§ Pixel coordinate grounding data:
################
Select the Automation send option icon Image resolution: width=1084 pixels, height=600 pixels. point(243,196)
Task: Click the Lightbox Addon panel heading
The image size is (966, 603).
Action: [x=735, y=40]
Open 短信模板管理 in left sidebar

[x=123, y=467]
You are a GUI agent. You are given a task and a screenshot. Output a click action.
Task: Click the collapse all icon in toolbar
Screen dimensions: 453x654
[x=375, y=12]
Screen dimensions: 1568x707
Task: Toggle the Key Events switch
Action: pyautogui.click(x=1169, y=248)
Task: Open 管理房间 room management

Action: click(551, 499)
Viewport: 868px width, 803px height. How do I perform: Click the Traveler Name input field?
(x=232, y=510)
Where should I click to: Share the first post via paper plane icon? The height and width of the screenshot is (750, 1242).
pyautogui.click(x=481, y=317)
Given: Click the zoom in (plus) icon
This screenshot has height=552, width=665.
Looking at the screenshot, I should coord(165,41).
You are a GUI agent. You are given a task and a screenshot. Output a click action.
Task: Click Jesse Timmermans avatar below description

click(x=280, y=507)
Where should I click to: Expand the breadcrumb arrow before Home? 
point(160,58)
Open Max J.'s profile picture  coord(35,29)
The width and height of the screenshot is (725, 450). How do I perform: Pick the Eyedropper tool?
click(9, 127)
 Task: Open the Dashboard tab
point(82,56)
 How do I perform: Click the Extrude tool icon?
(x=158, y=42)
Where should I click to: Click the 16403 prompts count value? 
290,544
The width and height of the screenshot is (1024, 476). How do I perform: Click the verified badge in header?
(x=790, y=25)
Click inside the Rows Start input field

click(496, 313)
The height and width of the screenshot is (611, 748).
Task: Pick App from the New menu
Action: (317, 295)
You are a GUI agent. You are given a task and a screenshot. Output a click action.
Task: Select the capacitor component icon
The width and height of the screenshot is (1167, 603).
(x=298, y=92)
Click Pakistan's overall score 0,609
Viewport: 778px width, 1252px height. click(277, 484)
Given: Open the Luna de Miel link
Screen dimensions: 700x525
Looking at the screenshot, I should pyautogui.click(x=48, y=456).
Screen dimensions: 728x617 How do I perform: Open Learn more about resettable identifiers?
################
§ Work instruction:
What you give back should match the entries above exactly.

§ Written answer:
Select the Automation send option icon Image resolution: width=1084 pixels, height=600 pixels. point(243,196)
Task: Click the Lightbox Addon panel heading
The image size is (966, 603).
Action: [x=735, y=40]
Open 短信模板管理 in left sidebar

[x=123, y=467]
You are a GUI agent. You are given a task and a screenshot. Output a click action.
Task: Click the collapse all icon in toolbar
Screen dimensions: 453x654
[x=375, y=12]
Screen dimensions: 1568x707
Task: Toggle the Key Events switch
Action: pyautogui.click(x=1169, y=248)
Task: Open 管理房间 room management

Action: click(551, 499)
Viewport: 868px width, 803px height. How do I perform: Click the Traveler Name input field?
(x=232, y=510)
Where should I click to: Share the first post via paper plane icon? The height and width of the screenshot is (750, 1242).
pyautogui.click(x=481, y=317)
Given: Click the zoom in (plus) icon
This screenshot has height=552, width=665.
Looking at the screenshot, I should coord(165,41).
You are a GUI agent. You are given a task and a screenshot. Output a click action.
Task: Click Jesse Timmermans avatar below description

click(x=280, y=507)
Where should I click to: Expand the breadcrumb arrow before Home? 
point(160,58)
Open Max J.'s profile picture  coord(35,29)
The width and height of the screenshot is (725, 450). How do I perform: Pick the Eyedropper tool?
click(9, 127)
 Task: Open the Dashboard tab
point(82,56)
 How do I perform: Click the Extrude tool icon?
(x=158, y=42)
Where should I click to: Click the 16403 prompts count value? 
290,544
The width and height of the screenshot is (1024, 476). How do I perform: Click the verified badge in header?
(x=790, y=25)
Click inside the Rows Start input field

click(496, 313)
The height and width of the screenshot is (611, 748).
Task: Pick App from the New menu
Action: (317, 295)
You are a GUI agent. You are given a task and a screenshot. Output a click action.
Task: Select the capacitor component icon
The width and height of the screenshot is (1167, 603).
(x=298, y=92)
Click Pakistan's overall score 0,609
Viewport: 778px width, 1252px height. click(277, 484)
Given: Open the Luna de Miel link
Screen dimensions: 700x525
Looking at the screenshot, I should pyautogui.click(x=48, y=456).
Screen dimensions: 728x617 How do I perform: Open Learn more about resettable identifiers?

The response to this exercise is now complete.